_SELECTION_

Patents by Inventor Michele Dolfi

Michele Dolfi has filed for patents to protect the following inventions. This listing includes patent applications that are pending as well as patents that have already been granted by the United States Patent and Trademark Office (USPTO).

  • Patent number: 11017498
    Abstract: A plurality of electronic documents comprising one or more document pages are received. First position markers, second position markers and page identifiers are inserted to the pages. The plurality of electronic documents are printed, thereby generating a printed corpus comprising a plurality of printed documents. The plurality of printed documents are scanned, thereby generating a scanned corpus comprising a plurality of scanned images. Scanning frame positions of the first and the second position markers are detected and the detected scanning frame positions and the page positions are used to define affine transformations between the plurality of scanned images and the corresponding document pages. The affine transformations are applied to the plurality of scanned images to align the plurality of scanned images with the corresponding document pages of the plurality of electronic documents.
    Type: Grant
    Filed: March 14, 2019
    Date of Patent: May 25, 2021
    Assignee: International Business Machines Corporation
    Inventors: Peter Willem Jan Staar, Michele Dolfi, Christoph Auer, Leonidas Georgopoulos, Konstantinos Bekas
  • Patent number: 10885323
    Abstract: A computer-implemented method for digitizing a document, wherein the document has assigned a classification scheme may be provided. A digital image and an identifier of the classification scheme may be received, the image representing a portion of the document. A segmentation of the image may be determined into one or more image segments; for each of the image segments, content information may be captured from the image segment and a category may be assigned to the image segment, the category being selected from the classification scheme. One or more digitization segments may be selected from the segmentation. A graph model of the document may be populated, wherein each of the digitization segments is represented by a segment node of the graph model.
    Type: Grant
    Filed: February 28, 2019
    Date of Patent: January 5, 2021
    Assignee: International Business Machines Corporation
    Inventors: Peter Willem Jan Staar, Michele Dolfi, Christoph Auer, Leonidas Georgopoulos, Konstantinos Bekas
  • Publication number: 20200401590
    Abstract: A computer-implemented method for generating ground-truth for natural language querying may include providing a knowledge graph as data model, receiving a natural language query from a user and translating the natural language query into a formal data query. The method can also include visualizing the formal data query to the user and receiving a feedback response from the user. The feedback response can include a verified and/or edited formal data query. The method can also include storing the natural language query and the corresponding feedback response as ground-truth pair. Corresponding system and a related computer program product may be provided.
    Type: Application
    Filed: June 20, 2019
    Publication date: December 24, 2020
    Inventors: Peter Willem Jan Staar, Michele Dolfi, Christoph Auer, Leonidas Georgopoulos, Aleksandros Sobczyk, Tim Jan Baccaert, Konstantinos Bekas
  • Patent number: 10824788
    Abstract: A method of collecting training data of a document component may be provided. The documents have a structure and are coded in the typesetting language TeX. The method comprise receiving a TeX source file, compiling it into a PDF file and a related sync file, analyzing the PDF file, thereby determining a non-text-only document component. The method comprises also determining first coordinates of the non-text-only document component and a corresponding page number, determining a typesetting command relating to a non-text-only document component and determining second coordinates of a bounding box and a corresponding page number from the sync file, determining text elements in the non-text-only document component of the PDF file for which the first coordinates and the second coordinates overlap, and combining the determined text elements and linking them to a type of a non-text document component determined in the non-text-only document component in the TeX source file.

_GIVEN DATA_
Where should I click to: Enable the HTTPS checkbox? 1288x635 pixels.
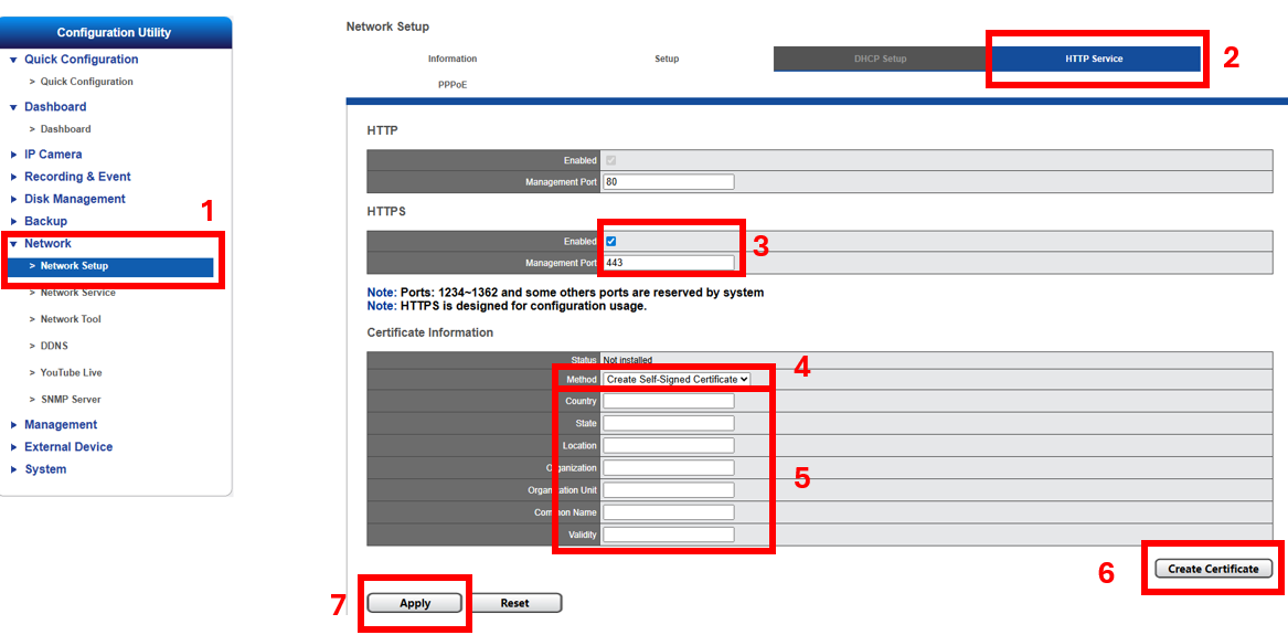611,241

_PROBLEM SET_
1. Substitute "issued" for "granted" in the part of the listing of Michele Dolfi's patents that opens with the words containing "Michele Dolfi has" and closes with "Trademark Office (USPTO).", and give that part again.
2. Carry on the listing of Michele Dolfi's patents from the point where it stops.

_THE RESULTS_
1.
Michele Dolfi has filed for patents to protect the following inventions. This listing includes patent applications that are pending as well as patents that have already been issued by the United States Patent and Trademark Office (USPTO).

2.
    Type: Grant
    Filed: February 8, 2019
    Date of Patent: November 3, 2020
    Assignee: International Business Machines Corporation
    Inventors: Peter Willem Jan Staar, Michele Dolfi, Christoph Auer, Aleksandros Sobczyk, Konstantinos Bekas
  • Publication number: 20200302307
    Abstract: Embodiments of the invention disclose a computer-implemented method for the automatic generation of a hypothesis from a graph. The method includes receiving an initial graph, wherein the initial graph includes a plurality of nodes and a plurality of edges between the plurality of nodes. A predefined property of the initial graph is computed, and one or more of the plurality of edges of the initial graph are amended, thereby creating an amended graph that includes a plurality of original edges and one or more amended edges. The predefined property of the amended graph is computed, and the predefined property of the initial graph is compared with the predefined property of the amended graph. The one or more amended edges are marked as hypothesis if a predefined measure of difference between the predefined property of the initial graph and the predefined property of the amended graph exceeds a predefined threshold.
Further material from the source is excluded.